SACRAMENTO (CBS13) - A new ad campaign wants to bring awareness about major world religion Sikhism. More than 25 million people practice the religion, with a huge population here in the Sacramento Valley.

"Well, I have two children and they keep us busy," one of the ads begins. "You know, Boy Scouts, saxophones, gymnastics."

National Sikh Campaign is launching the campaign on Friday in an effort to stop hate-fueled attacks on its followers. Sikhism is the fifth-largest religion in the world, just above Judaism and just below Buddhism. Yet it's often mistaken or confused with other religions.

"We are part of the American fabric," said Inderjit Kallirai, who lives in Elk Grove. "We are part of the American system."

With roots in India, Sikhism was built on a foundation of unity, equality and, like other major religions, the belief that God is supreme.

The campaign released the following statement on the launch:

"'We Are Sikhs' is launching now to educate and inform the American public about who Sikhs are to stem the tide of violence against the community and showcase Sikhism's core values of gender equality, racial equality, and religious tolerance and how integral Sikh Americans are to neighborhoods and communities across this great country."

The commercials will start airing on Friday on cable stations and local stations in areas with large Sikh populations.

"Violence against Sikh Americans continues to occur on a regular basis," the statement continued. "In December 2015, a Sikh American man was brutally beaten in Fresno, California. Another Sikh American man was attacked and killed in Fresno weeks later, in January 2016. In March of this year, a Sikh American man in Kent, Washington was shot in an incident that is now being investigated as a hate crime."

September 11 was a tragic day for all Americans, including those of Muslim and Sikh faiths. A year later, Gurveer Singh was born. Now at 15 years old, he says it isn't always easy being the only person in the room wearing a turban.

"There aren't a lot of Sikhs at my school and I had to stand up for myself," Singh said.

Attacks on Sikh followers have persisted in recent years, even right here in California.
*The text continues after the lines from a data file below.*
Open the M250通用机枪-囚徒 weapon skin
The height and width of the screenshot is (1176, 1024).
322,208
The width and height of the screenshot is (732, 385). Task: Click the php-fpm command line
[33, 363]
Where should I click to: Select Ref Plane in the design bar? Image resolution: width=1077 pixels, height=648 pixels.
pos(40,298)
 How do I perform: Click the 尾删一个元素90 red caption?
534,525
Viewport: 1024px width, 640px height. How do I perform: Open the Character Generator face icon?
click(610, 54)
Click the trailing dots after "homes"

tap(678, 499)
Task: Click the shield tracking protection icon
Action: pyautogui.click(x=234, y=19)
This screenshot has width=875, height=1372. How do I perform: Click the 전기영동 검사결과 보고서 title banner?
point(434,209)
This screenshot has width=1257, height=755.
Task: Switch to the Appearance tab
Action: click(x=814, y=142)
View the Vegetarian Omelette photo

"After 30 years living in this country, last week somebody told me 'Go back to your country!'" said Gur Iqbal Singh Kang.

His response to them was: "This is my country."

"Wear this turban," Singh Kang said. "Let people know who you are!"

Still, he and Singh agree: the Sikhs have an identity problem.

"We're often mistaken for Muslims and Hindus and we just want people to know that we're different," Singh said.

But Muhammad Saifullah, who is Muslim, says he doesn't take offense and understands the struggle for acceptance.

"We want our own identity away from people who are terrorists," he said.

"I've seen every episode of Spongebob because my kids like it," one of the commercials said.

Singh just hopes it's a step towards showing that Americans come in all different packages.

"It's going to be a good thing for our religion and our community," Singh said.

The launch coincides with a major festival also on Friday celebrating the Sikh New Year.